## DOCUMENT
----------

In the MySQL team, we are changing the system tables currently located in the mysql schema from MyISAM to InnoDB.
Looking at this historically:
- MyISAM was the default storage engine up until MySQL 5.5.
- In 5.5 almost 4 years ago, the default storage engine changed to InnoDB, however system tables used for features such as storing privileges and timezones remained as MyISAM.
Unlike MyISAM, InnoDB is an ACID compliant storage engine, with the behaviour that once a transaction commits, modifications are able to survive power-loss or other failures. This is a solid foundation to build applications on, since developers will need to handle fewer failures. To use an example:
- Customer places an order
- A confirmation email is sent
- Power is lost
Without durability, (2) could occur with no record of (1) occurring! Durability is a great feature. However, we do not currently offer this for the system tables which use MyISAM. To use an example:
- A DBA revokes a user’s privilege to MySQL (the command returns success)
- Power loss occurs
- Upon restore, the revoke never applied.

----------

## GIVEN PROBLEM 1
Copy the MySQL system tables text from the words "In the MySQL team, we" through "remained as MyISAM.", switching "system tables" to "internal tables" wherever it occurs.
## GIVEN PROBLEM 2
Answer these from the MySQL system tables text:
(a) Which storage engine was the default up until MySQL 5.5?
(b) About how long ago was version 5.5, when the default storage engine changed to InnoDB?
(c) In the privilege example, what happens upon restore?

## SUPPLIED DATA

----------

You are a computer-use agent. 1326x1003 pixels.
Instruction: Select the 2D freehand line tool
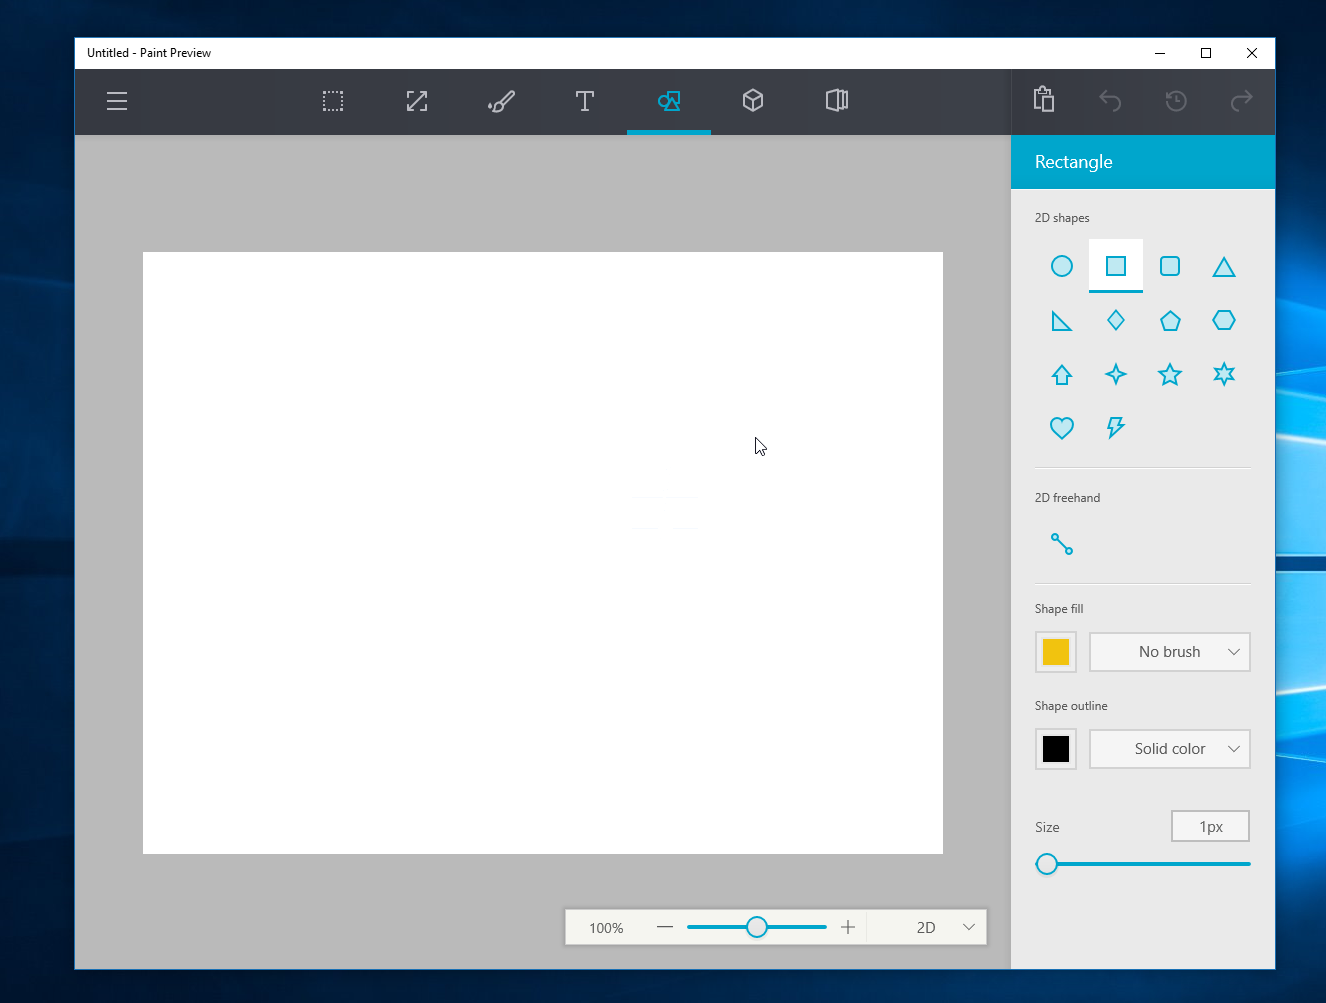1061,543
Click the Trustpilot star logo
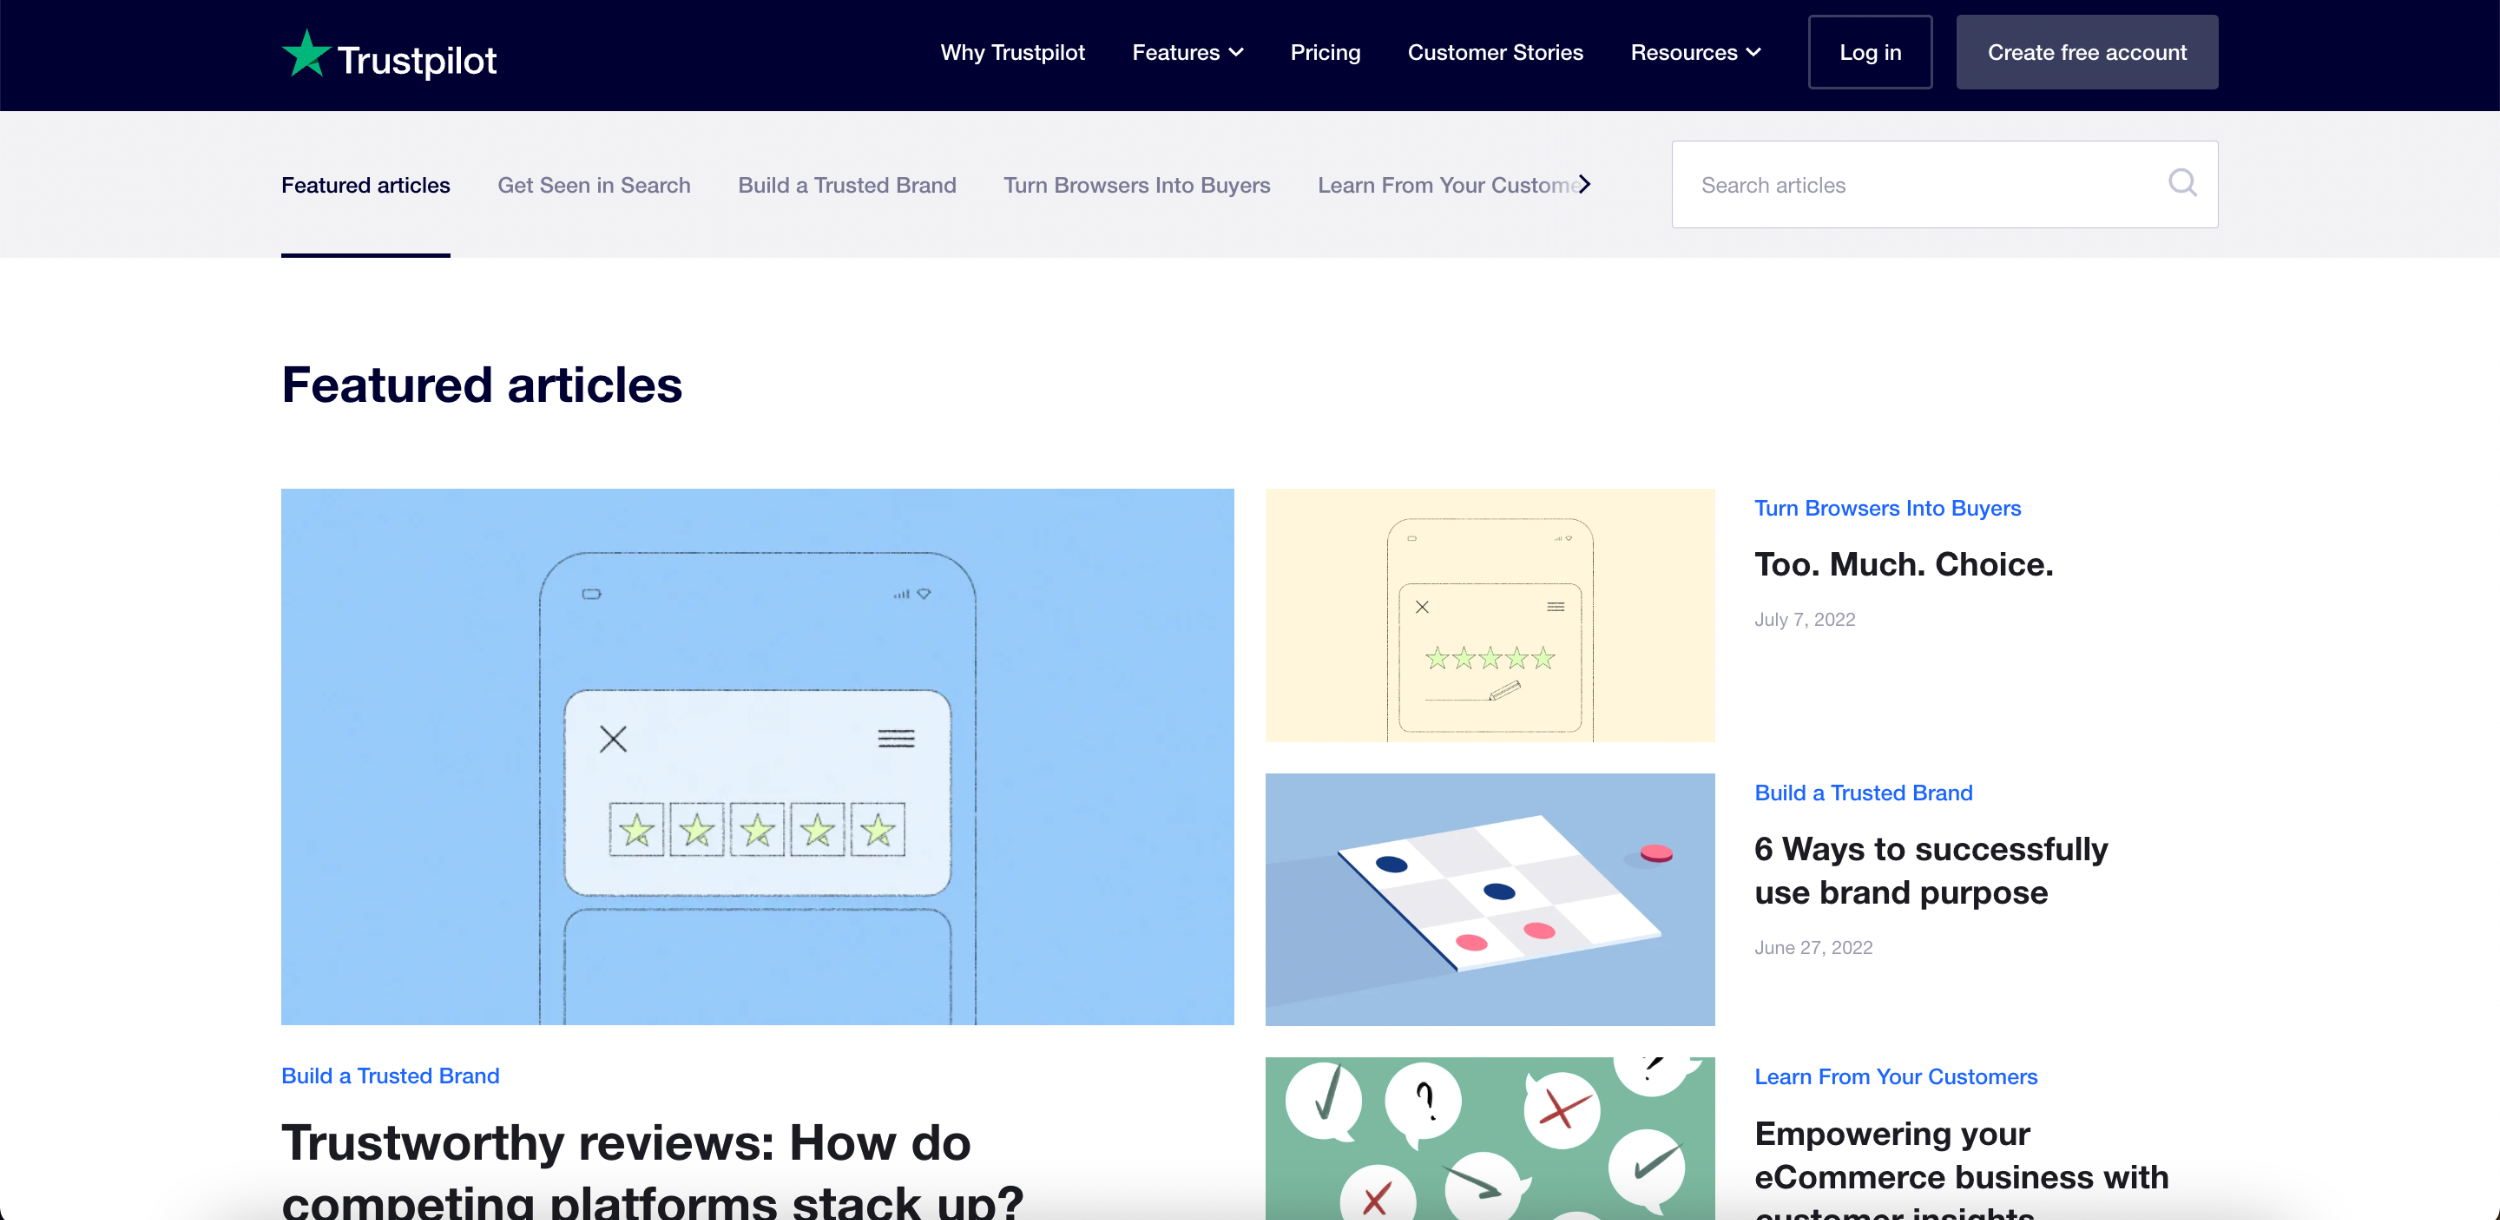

----------

## FULL SOLUTION 1
In the MySQL team, we are changing the internal tables currently located in the mysql schema from MyISAM to InnoDB.
Looking at this historically:
- MyISAM was the default storage engine up until MySQL 5.5.
- In 5.5 almost 4 years ago, the default storage engine changed to InnoDB, however internal tables used for features such as storing privileges and timezones remained as MyISAM.

## FULL SOLUTION 2
(a) MyISAM
(b) Almost 4 years ago
(c) The revoke never applied.